The RCMP has not responded to CBC News’s questions about why the service initially said it was not using facial recognition technology, which units have been using Clearview AI and for how long.

Clearview AI’s powerful technology can unearth items of personal information — including a person’s name, phone number, address or occupation — based on nothing more than a photo.

Concerns about the software erupted after a New York Times investigation revealed the software had extracted more than three billion photos from public websites like Facebook and Instagram and turned them into a database used by more than 600 law enforcement agencies in the U.S., Canada and elsewhere.

“While the RCMP generally does not disclose specific tools and technologies used in the course of its investigations, in the interest of transparency, we can confirm that we recently started to use and explore Clearview AI’s facial recognition technology in a limited capacity,” said the RCMP’s recent statement.

“We are also aware of limited use of Clearview AI on a trial basis by a few units in the RCMP to determine its utility to enhance criminal investigations.”

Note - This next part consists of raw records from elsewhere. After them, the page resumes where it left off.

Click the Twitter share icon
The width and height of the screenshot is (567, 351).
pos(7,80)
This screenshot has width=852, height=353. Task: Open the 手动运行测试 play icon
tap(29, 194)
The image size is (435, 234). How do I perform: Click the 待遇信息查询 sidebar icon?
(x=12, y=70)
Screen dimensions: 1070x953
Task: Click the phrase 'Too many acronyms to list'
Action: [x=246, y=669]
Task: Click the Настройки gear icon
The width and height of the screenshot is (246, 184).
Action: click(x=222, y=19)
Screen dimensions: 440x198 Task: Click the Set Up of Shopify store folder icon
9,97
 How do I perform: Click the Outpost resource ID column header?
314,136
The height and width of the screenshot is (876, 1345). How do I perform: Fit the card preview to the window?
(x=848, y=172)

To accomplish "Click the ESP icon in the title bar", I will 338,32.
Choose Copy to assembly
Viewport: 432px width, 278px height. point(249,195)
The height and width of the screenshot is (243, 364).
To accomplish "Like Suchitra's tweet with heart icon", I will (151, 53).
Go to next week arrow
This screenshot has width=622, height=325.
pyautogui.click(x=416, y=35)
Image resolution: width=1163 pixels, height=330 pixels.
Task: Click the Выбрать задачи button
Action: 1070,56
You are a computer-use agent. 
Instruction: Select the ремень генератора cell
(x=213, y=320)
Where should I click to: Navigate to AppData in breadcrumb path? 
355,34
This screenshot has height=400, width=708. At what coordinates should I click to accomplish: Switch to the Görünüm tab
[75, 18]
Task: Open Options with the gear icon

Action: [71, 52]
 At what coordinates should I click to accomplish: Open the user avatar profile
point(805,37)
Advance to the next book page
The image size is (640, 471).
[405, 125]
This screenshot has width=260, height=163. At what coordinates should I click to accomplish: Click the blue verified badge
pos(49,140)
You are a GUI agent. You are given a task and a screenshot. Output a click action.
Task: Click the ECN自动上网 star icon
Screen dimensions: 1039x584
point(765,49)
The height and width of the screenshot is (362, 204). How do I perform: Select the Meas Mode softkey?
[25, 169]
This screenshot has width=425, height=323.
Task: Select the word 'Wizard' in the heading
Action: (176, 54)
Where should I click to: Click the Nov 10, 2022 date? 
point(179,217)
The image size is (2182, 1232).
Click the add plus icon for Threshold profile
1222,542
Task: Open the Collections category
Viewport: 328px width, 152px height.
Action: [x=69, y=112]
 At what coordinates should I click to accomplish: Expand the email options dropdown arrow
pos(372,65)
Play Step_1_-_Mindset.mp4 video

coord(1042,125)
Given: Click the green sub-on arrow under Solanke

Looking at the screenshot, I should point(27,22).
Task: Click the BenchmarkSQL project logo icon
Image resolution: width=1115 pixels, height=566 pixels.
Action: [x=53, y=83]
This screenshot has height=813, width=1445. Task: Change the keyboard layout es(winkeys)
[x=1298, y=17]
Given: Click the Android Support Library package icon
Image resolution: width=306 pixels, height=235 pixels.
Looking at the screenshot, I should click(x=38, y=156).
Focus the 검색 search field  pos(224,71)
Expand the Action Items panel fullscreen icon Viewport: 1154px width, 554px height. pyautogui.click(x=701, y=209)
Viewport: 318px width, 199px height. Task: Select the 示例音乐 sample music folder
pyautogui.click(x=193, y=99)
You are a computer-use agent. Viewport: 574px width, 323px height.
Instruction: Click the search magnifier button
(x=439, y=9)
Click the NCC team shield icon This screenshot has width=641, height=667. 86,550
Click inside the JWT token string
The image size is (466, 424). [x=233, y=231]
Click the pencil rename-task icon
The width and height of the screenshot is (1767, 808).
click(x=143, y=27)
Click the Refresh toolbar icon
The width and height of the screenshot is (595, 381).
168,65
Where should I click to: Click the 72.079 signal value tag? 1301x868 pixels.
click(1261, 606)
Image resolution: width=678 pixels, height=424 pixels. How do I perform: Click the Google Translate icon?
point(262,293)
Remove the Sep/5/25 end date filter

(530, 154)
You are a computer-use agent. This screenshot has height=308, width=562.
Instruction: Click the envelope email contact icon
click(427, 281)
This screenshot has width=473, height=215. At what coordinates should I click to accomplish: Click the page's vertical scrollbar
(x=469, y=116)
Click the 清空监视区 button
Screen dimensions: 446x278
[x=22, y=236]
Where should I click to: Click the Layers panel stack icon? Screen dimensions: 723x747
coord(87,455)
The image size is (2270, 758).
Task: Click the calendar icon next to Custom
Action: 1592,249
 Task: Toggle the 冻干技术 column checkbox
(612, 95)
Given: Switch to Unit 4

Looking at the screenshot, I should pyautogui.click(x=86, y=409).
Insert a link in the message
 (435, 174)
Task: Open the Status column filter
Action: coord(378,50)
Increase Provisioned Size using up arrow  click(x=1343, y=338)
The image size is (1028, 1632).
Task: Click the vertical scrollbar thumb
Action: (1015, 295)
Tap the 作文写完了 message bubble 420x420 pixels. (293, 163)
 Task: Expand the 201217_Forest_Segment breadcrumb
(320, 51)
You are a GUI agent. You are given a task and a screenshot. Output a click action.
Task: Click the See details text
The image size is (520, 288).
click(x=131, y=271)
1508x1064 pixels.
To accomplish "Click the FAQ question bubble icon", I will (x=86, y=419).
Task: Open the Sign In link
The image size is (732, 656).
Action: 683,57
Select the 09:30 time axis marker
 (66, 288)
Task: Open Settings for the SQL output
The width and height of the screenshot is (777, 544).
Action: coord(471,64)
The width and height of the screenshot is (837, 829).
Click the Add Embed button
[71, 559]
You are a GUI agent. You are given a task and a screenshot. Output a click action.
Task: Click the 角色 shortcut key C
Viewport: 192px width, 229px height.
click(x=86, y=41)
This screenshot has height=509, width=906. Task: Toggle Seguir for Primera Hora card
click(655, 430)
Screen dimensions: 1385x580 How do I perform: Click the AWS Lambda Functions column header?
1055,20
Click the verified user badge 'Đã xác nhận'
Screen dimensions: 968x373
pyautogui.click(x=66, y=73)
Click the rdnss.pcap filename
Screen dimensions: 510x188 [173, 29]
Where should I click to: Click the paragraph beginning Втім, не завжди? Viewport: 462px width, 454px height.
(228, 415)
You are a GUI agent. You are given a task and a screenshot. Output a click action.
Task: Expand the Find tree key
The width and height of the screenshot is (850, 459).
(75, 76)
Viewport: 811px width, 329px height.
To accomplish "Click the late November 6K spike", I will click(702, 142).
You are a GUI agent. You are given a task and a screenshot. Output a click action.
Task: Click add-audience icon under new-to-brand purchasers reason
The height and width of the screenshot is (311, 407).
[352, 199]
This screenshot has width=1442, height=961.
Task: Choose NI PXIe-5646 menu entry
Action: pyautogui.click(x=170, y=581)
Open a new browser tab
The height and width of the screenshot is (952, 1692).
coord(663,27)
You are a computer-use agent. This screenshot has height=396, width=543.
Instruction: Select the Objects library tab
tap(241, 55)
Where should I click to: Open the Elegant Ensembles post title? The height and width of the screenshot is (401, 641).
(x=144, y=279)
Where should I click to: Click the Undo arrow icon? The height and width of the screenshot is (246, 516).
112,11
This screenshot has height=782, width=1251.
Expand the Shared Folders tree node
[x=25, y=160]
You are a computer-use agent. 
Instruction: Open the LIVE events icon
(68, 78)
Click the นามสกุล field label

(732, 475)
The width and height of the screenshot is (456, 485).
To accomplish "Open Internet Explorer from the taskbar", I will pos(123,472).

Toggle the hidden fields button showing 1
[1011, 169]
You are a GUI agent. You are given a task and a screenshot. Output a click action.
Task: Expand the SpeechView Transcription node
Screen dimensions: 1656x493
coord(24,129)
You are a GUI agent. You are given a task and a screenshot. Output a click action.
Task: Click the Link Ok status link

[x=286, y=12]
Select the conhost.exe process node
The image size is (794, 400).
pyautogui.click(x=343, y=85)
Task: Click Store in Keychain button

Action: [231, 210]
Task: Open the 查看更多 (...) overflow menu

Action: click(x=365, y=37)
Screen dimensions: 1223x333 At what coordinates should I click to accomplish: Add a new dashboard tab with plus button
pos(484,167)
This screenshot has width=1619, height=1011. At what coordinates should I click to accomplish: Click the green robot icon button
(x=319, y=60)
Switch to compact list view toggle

A ‘creeper’s paradise,’ says MP

New Democrat MP Charlie Angus has asked Attorney General David Lametti to issue a moratorium on police use of facial recognition technology until Parliament can study the issue.

“I am very concerned that the RCMP misrepresented their use of Clearview AI,” he said.

“This is a stalker’s, creeper’s paradise and the fact that we have police services in Canada using a technology that has a massive database that may have been taken illegally, because how did they get all these photos in the first place, it compromises our police and it compromises citizen rights.”

Public Safety Minister Bill Blair’s office issued a statement to CBC News saying the department “look[s] forward” to seeing the report of the Office of the Privacy Commissioner on the RCMP’s use of facial recognition technology.

“We are committed to protecting the rights of Canadians, including the right to privacy,” said the department.

The RCMP is one of several Canadian police forces that recently have acknowledged using Clearview AI.

The Ontario Provincial Police had been silent about which facial recognition technology it was using until this past weekend, when it issued a statement saying officers from four units — child sexual exploitation, anti-human trafficking, digital forensics and cyber crime — have been using a free online trial of the Clearview AI software since December.

The OPP said it has since ordered its officers to stop using the software. An OPP spokesperson said it also reached out to the Office of the Information and Privacy Commissioner of Ontario.

Municipal police services in Calgary, Edmonton, Halifax and Windsor, Ont. are now reporting that they have used the technology. Earlier this month, Toronto police said some of their officers have used Clearview AI — one month after denying it.

The Ottawa Police Service said it tested another system last year — from NeoFace Reveal — but no longer uses it.

WATCH: Why experts are concerned about facial-recognition technology

Several privacy watchdogs are launching a joint investigation into the creators of a controversial facial recognition technology. 2:42

“There may be reasons that police use this in a very good way, but that should be under judicial oversight and we need to know what the ground rules are,” said Angus, who successfully pushed for a study by the House of Commons committee on access to information, privacy and ethics of the technology’s effects on civil society and privacy rights.

“The power of machine-driven artificial intelligence to identify people or misidentify them, when you’re walking down the street, when you’re walking into a store … when they’re trolling the pictures you put up on Facebook of your family barbecue — this cuts to the very heart of who we are as individuals, our right to privacy, our right to be in public.”

The federal Office of the Privacy Commissioner opened an investigation into whether the Mounties’ use of facial recognition software violates federal privacy law late last week. That probe is happening in tandem with another probe by the OPC and its provincial counterparts looking into Clearview’s practices.

The RCMP said it will work with federal Privacy Commissioner Daniel Therrien on guidelines for the use of facial-recognition technology under Canadian law.